HandOn — Scaling up the LOGON Prototype

At the conclusion of about fifteen person years in research and development, the LOGON consortium had assembled a functional prototype for quality-oriented Norwegian–English machine translation for a limited domain and relatively small vocabulary. For practical reasons, the LOGON target domain was circumscribed by a collection of about 50,000 words of Norwegian running text, six booklets on hiking in the Norwegian mountains (most published in both Norwegian and English). About one tenth of the original corpus was set aside for testing and evaluation of quality, where the final LOGON prototype reached an end-to-end coverage on held-out data of about two thirds (i.e. translating two ouf of three sentences); very strong human judgments of translation quality indicate that the hybrid transfer-based approach has a good handle on output quality for those cases where it does succeed end-to-end. The total LOGON vocabulary—in a sense the intersection of the analysis, transfer, and generation grammars—comprises about 4,000 word stems.

In 2007, the LOGON core developers team received funding from the Norwegian KUNSTI language technology program to conduct an experiment in scalability of the LOGON prototype. The HandOn project is an intense, six-month effort at significantly enlarging the end-to-end vocabulary in the LOGON prototype, while of course preserving the emphasis on high-quality translation. The main research theme in HandOn, accordingly, is the efficacy of existing methodology and tools for scaling up the LOGON approach, where the HandOn corsortium aims to gauge precisely the cost (and possibly the limits) of system scalability in the hybrid LOGON setup.

Moving to a less constrained (more realistic, some might say) notion of its target domain, the consortium has assembled a corpus of comparable (rather than more expensive parallel) texts of tourism information for visitors to Norway of around 200,000 running words each, in both Norwegian and English. Aiming for an enlarged end-to-end vocabulary of around 8,000 word stems, the consortium is currently (as of late 2007) enlarging the lexica of all three grammars in a semi-automated fashion. In parallel work, the HandOn initiative extends the LOGON methodology for automated transfer rule acquisition from the combination of a bilingual dictionary and monolingual text corpora, with special emphasis on the ubiquitous phenomenon of compound analysis and translation.
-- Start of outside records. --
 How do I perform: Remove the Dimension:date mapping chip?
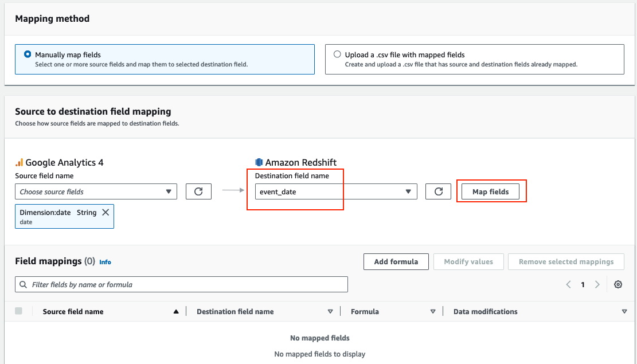105,212
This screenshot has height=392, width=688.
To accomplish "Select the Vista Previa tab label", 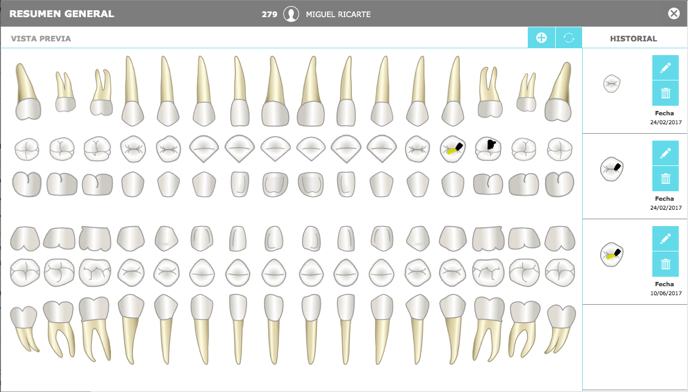I will coord(41,39).
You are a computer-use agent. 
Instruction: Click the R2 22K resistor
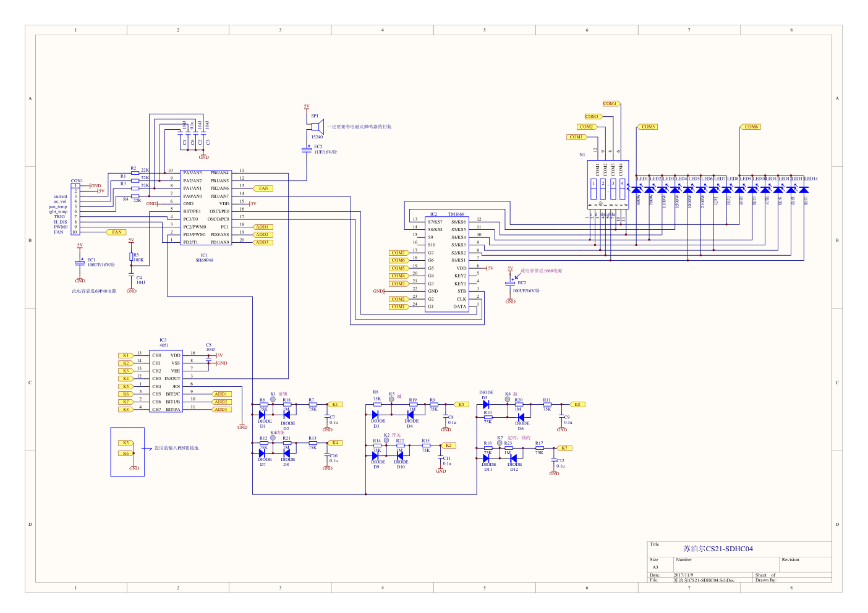click(x=135, y=173)
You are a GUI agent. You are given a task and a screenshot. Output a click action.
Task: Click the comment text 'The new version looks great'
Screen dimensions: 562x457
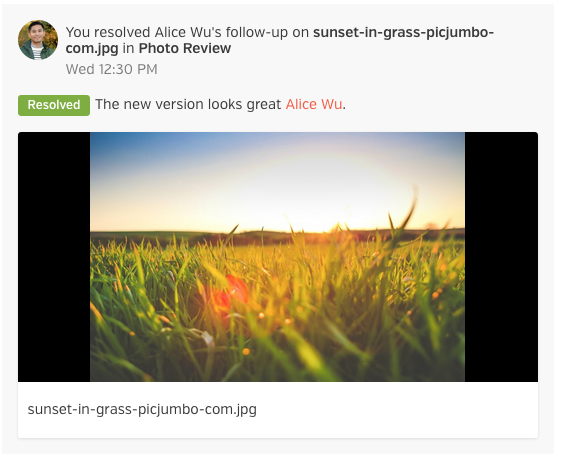click(x=188, y=104)
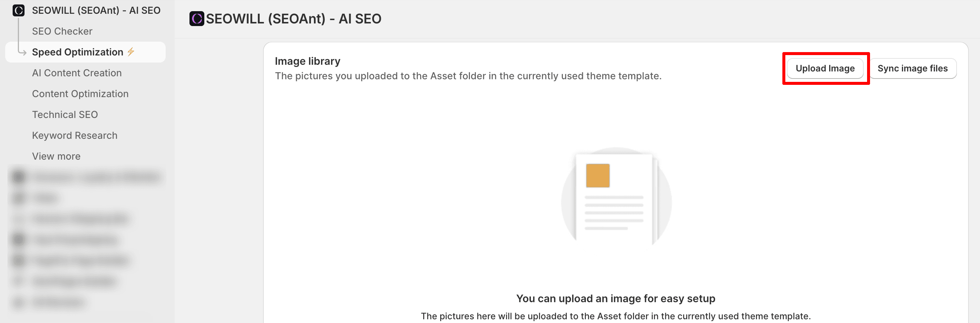Image resolution: width=980 pixels, height=323 pixels.
Task: Open Content Optimization section
Action: tap(80, 94)
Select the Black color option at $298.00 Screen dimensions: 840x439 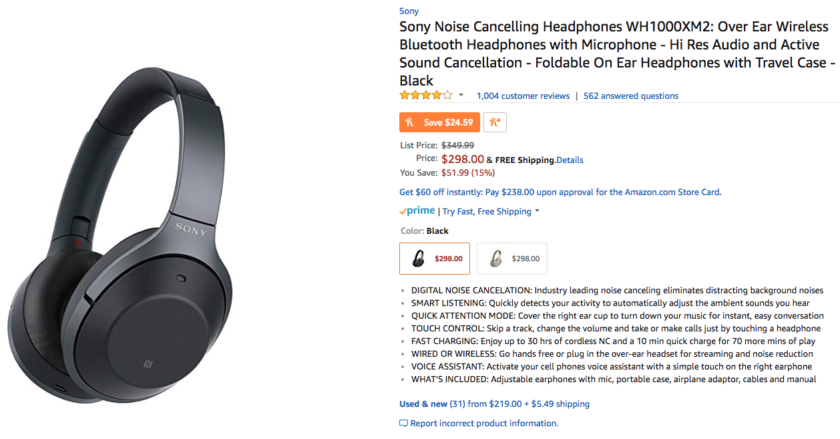(434, 258)
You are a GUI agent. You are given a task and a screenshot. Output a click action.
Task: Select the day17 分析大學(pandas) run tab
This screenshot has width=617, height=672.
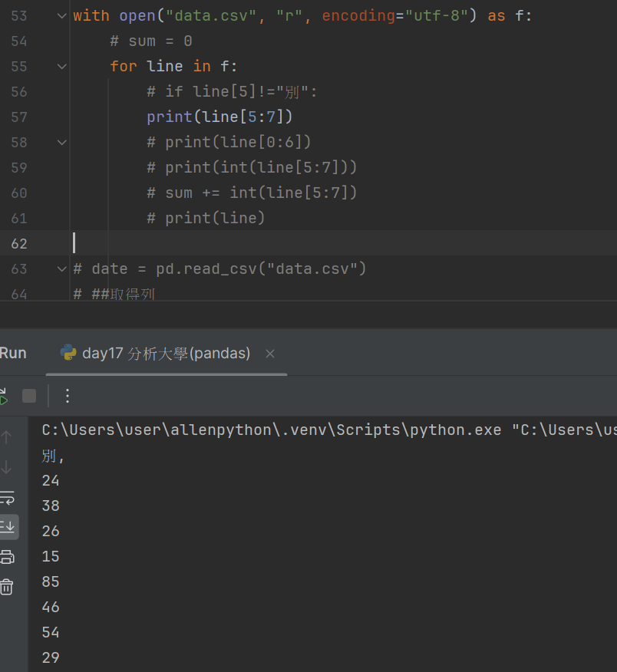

The HandOn consortium aims to wrap up an enhanced translation demonstrator early in 2008 and will document its experience (including precise quantitative measures of efforts invested and associated system improvements) in a project-final report. Assuming a positive outcome to this experiment, the consortium aims to seek renewed funding for a follow-up effort, further extending the scope of the LOGON approach (possibly also targeting additional language pairs) and advancing cutting edge research on hybrid, transfer-based MT. The HandOn project includes the Universities of Oslo (co-ordinator) and Bergen, as well as the Center for the Study of Language and Information at Stanford University.